+++ INPUT RECORDS +++

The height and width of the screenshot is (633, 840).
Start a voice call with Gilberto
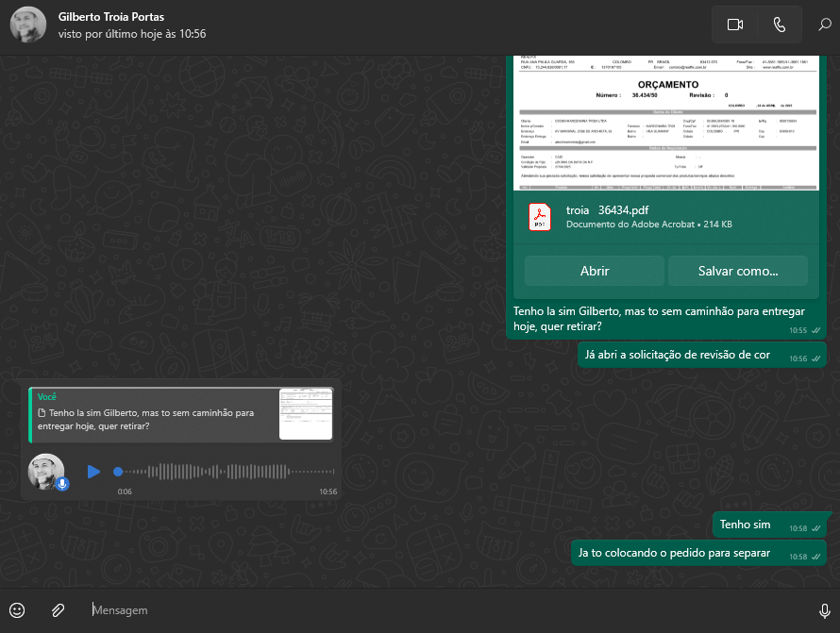pos(779,25)
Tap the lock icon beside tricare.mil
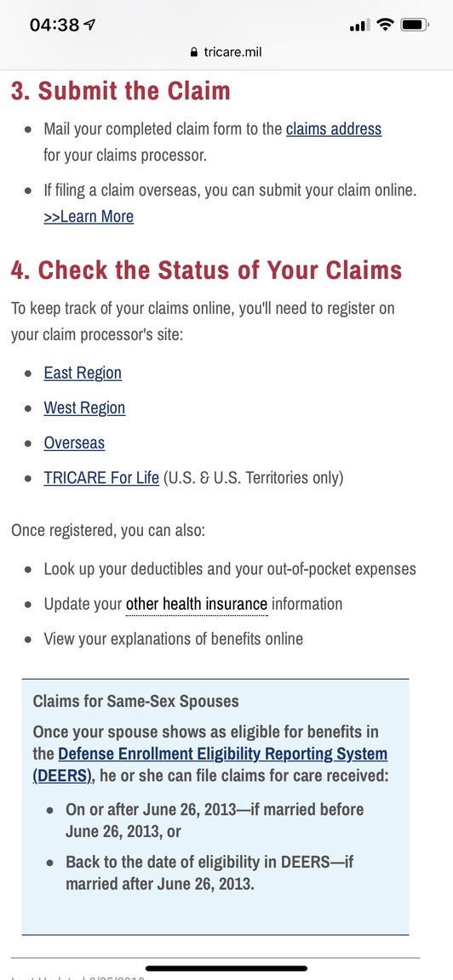The height and width of the screenshot is (980, 453). [194, 53]
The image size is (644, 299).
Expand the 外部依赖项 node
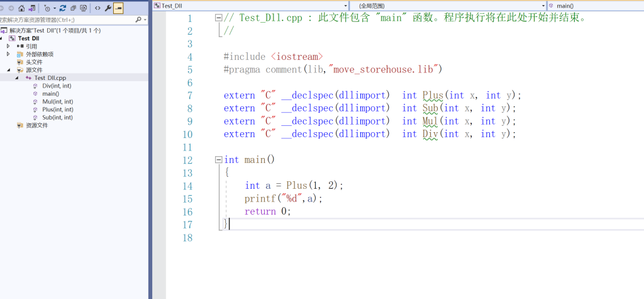click(x=8, y=54)
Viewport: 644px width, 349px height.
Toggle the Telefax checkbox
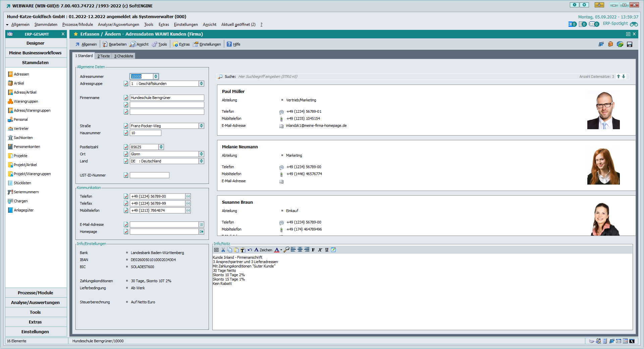pyautogui.click(x=126, y=203)
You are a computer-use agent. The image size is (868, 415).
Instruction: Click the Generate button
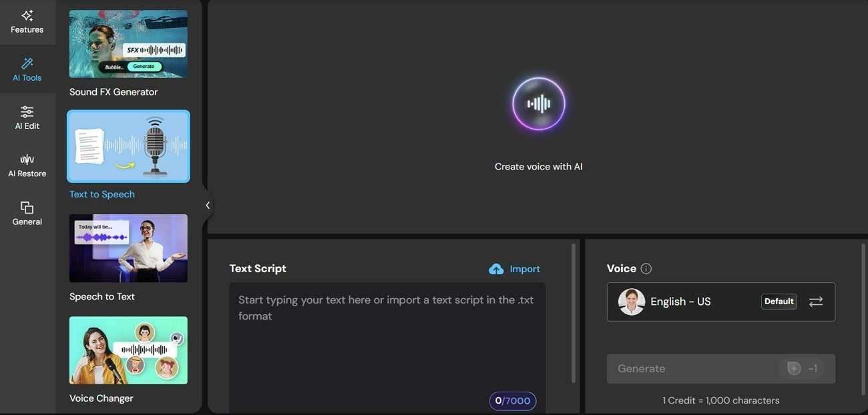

+++

## DIRECTIONS FOR THIS TASK
Reproduce the text of every record above word for word, leaving out the pictures.

## PROBLEM SOLUTION
The height and width of the screenshot is (633, 840).
Start a voice call with Gilberto
pos(779,25)
Tap the lock icon beside tricare.mil
The height and width of the screenshot is (980, 453). [194, 53]
The image size is (644, 299).
Expand the 外部依赖项 node
click(x=8, y=54)
Viewport: 644px width, 349px height.
Toggle the Telefax checkbox
pyautogui.click(x=126, y=203)
You are a computer-use agent. The image size is (868, 415).
Instruction: Click the Generate button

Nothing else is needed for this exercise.